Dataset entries
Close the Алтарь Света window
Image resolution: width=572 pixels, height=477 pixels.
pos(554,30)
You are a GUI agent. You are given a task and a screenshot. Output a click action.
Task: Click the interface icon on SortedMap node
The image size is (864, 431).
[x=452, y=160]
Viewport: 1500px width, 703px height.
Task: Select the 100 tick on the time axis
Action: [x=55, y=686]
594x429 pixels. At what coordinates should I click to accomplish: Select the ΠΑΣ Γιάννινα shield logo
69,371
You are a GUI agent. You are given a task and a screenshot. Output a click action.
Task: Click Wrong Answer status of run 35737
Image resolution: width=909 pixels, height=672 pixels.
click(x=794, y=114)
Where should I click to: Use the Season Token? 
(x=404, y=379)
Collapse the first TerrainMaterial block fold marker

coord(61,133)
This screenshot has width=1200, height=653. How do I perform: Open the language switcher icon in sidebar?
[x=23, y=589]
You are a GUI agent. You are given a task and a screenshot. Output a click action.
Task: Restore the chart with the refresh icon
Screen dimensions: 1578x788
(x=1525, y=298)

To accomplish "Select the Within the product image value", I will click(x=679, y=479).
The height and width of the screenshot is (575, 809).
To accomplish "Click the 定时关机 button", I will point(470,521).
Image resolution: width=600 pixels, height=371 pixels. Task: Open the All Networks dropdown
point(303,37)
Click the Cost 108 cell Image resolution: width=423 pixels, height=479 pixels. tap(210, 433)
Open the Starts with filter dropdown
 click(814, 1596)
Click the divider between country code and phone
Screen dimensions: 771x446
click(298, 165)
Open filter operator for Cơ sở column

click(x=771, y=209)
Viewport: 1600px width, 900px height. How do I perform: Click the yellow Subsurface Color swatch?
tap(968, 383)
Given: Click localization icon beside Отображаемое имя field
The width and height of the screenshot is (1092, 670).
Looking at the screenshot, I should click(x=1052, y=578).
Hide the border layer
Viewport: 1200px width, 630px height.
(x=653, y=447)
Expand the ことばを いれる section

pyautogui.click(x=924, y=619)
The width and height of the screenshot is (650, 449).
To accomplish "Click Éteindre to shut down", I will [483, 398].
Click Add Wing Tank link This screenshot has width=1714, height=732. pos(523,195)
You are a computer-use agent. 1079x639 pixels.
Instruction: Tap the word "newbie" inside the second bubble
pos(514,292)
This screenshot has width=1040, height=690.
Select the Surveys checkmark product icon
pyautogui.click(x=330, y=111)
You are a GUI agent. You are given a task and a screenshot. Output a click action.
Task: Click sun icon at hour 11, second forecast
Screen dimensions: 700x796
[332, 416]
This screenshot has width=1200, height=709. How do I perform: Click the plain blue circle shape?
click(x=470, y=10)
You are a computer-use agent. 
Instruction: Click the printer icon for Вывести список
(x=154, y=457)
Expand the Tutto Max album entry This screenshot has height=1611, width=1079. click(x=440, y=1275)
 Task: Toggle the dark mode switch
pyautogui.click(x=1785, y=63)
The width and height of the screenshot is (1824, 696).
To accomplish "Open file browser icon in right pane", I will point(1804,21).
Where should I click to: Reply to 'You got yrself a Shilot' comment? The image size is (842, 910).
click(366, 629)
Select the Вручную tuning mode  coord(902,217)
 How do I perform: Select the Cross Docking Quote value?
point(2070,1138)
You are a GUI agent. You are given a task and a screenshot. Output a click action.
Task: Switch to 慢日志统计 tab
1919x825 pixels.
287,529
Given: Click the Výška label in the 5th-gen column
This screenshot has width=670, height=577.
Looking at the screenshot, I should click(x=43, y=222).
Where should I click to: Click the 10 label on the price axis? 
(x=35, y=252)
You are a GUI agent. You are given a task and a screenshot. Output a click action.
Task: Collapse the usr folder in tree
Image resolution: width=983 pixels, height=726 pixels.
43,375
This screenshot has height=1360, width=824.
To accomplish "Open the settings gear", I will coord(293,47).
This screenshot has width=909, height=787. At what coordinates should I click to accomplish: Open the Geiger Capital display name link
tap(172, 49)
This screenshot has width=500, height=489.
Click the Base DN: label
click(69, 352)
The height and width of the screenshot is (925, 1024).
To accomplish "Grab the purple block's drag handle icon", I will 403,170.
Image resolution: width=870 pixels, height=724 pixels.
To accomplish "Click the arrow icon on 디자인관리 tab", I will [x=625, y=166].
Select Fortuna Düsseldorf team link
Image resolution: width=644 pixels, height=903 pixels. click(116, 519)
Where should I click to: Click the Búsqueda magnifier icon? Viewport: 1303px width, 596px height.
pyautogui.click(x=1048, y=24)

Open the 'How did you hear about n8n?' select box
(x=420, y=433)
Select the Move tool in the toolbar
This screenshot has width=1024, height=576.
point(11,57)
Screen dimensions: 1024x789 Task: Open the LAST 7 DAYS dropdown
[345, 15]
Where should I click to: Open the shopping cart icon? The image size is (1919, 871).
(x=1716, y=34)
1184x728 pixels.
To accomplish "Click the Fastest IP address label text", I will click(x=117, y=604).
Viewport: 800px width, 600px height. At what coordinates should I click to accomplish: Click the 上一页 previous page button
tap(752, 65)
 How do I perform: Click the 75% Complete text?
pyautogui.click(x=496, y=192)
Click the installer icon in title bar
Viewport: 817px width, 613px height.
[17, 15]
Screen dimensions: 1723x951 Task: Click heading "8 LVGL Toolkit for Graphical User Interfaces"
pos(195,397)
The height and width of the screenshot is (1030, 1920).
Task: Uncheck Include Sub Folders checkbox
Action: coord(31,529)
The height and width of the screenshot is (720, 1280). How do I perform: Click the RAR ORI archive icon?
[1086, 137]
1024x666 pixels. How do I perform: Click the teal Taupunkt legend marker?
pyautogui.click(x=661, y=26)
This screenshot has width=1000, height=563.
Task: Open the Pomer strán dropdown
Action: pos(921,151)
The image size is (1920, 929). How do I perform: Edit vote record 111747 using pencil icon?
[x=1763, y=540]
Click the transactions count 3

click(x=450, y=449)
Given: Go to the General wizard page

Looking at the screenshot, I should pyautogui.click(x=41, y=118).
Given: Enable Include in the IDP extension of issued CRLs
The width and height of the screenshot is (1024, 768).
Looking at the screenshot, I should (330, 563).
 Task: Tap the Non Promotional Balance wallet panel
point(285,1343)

◆ What is being asked ◆
Write out exactly the lines between the start of the entries and the line containing "Click the Cost", including that line and the first one.

◆ Reply ◆
Close the Алтарь Света window
Image resolution: width=572 pixels, height=477 pixels.
pos(554,30)
You are a GUI agent. You are given a task and a screenshot. Output a click action.
Task: Click the interface icon on SortedMap node
The image size is (864, 431).
[x=452, y=160]
Viewport: 1500px width, 703px height.
Task: Select the 100 tick on the time axis
Action: [x=55, y=686]
594x429 pixels. At what coordinates should I click to accomplish: Select the ΠΑΣ Γιάννινα shield logo
69,371
You are a GUI agent. You are given a task and a screenshot. Output a click action.
Task: Click Wrong Answer status of run 35737
Image resolution: width=909 pixels, height=672 pixels.
click(x=794, y=114)
Where should I click to: Use the Season Token? 
(x=404, y=379)
Collapse the first TerrainMaterial block fold marker

coord(61,133)
This screenshot has width=1200, height=653. How do I perform: Open the language switcher icon in sidebar?
[x=23, y=589]
You are a GUI agent. You are given a task and a screenshot. Output a click action.
Task: Restore the chart with the refresh icon
Screen dimensions: 1578x788
(x=1525, y=298)

To accomplish "Select the Within the product image value", I will click(x=679, y=479).
The height and width of the screenshot is (575, 809).
To accomplish "Click the 定时关机 button", I will point(470,521).
Image resolution: width=600 pixels, height=371 pixels. Task: Open the All Networks dropdown
point(303,37)
Click the Cost 108 cell Image resolution: width=423 pixels, height=479 pixels. tap(210, 433)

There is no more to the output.